— TASK GOAL —
Give the lines below again exactly, starting with the line that holds "Tap the 'harrington'" and going on through the line that holds "Click ミーティングをスケジュールする link".

— SOURCE DATA —

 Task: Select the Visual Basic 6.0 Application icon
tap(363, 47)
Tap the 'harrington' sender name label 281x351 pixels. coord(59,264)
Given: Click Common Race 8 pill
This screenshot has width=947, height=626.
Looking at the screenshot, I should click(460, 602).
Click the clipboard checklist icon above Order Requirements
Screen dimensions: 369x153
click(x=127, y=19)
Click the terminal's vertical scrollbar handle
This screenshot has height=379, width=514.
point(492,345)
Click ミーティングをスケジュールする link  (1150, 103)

...

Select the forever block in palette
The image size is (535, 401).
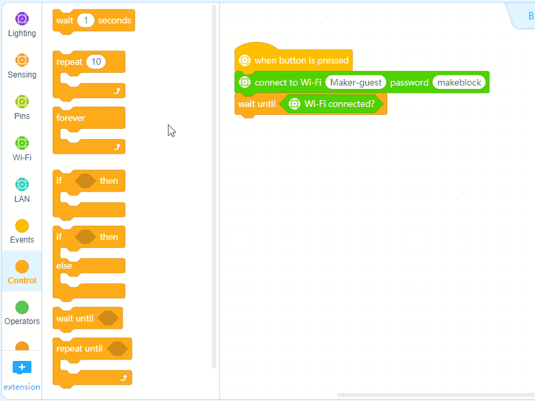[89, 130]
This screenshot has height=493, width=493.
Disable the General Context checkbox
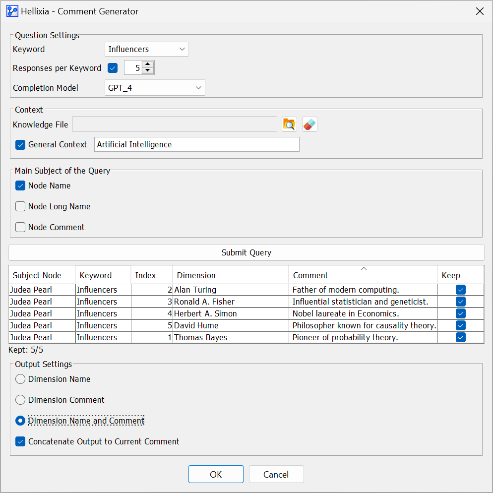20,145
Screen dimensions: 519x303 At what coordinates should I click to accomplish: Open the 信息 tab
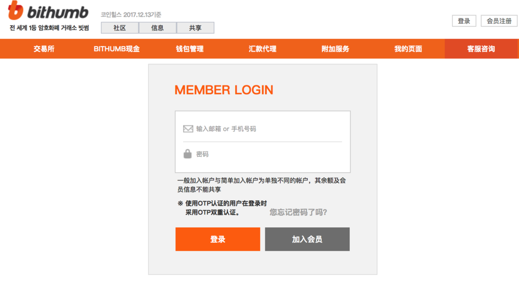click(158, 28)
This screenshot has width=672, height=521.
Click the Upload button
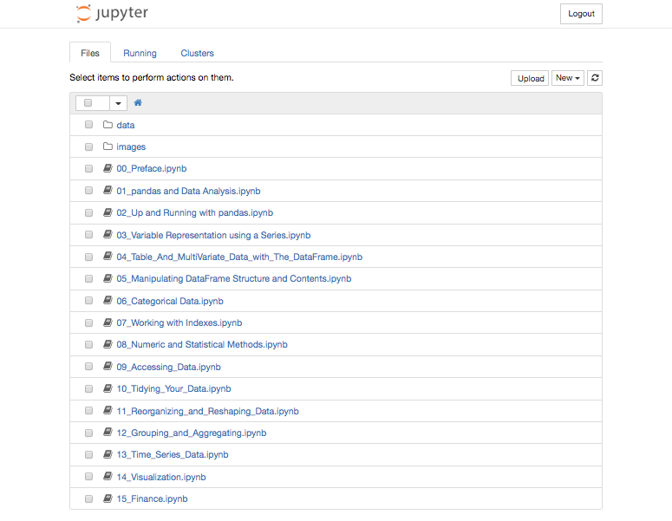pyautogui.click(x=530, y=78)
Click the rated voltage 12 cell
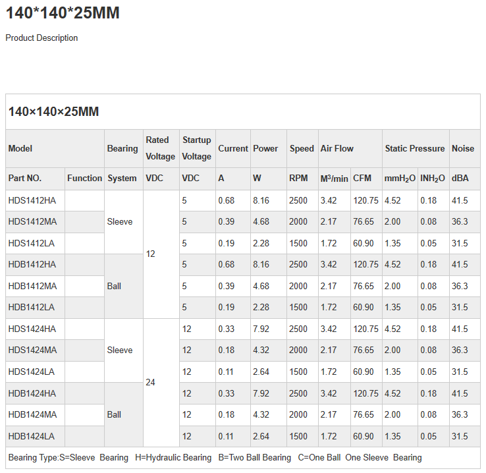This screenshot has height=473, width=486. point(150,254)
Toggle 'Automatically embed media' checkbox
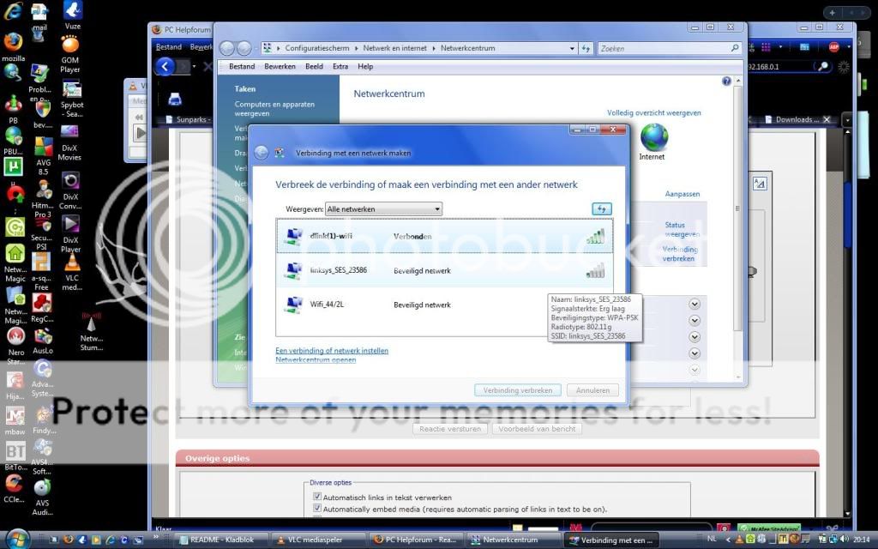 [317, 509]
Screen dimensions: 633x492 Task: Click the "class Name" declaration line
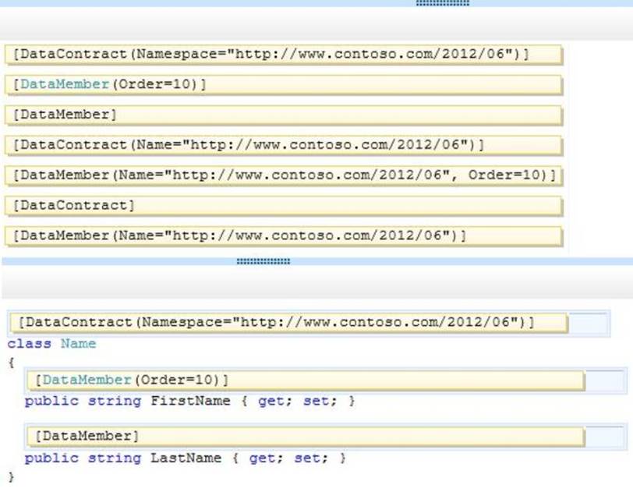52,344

— TASK ANSWER —
Tap the 'harrington' sender name label 281x351 pixels. coord(59,264)
Given: Click Common Race 8 pill
This screenshot has width=947, height=626.
Looking at the screenshot, I should click(460, 602).
Click the clipboard checklist icon above Order Requirements
Screen dimensions: 369x153
click(x=127, y=19)
Click the terminal's vertical scrollbar handle
This screenshot has height=379, width=514.
point(492,345)
Click ミーティングをスケジュールする link  (1150, 103)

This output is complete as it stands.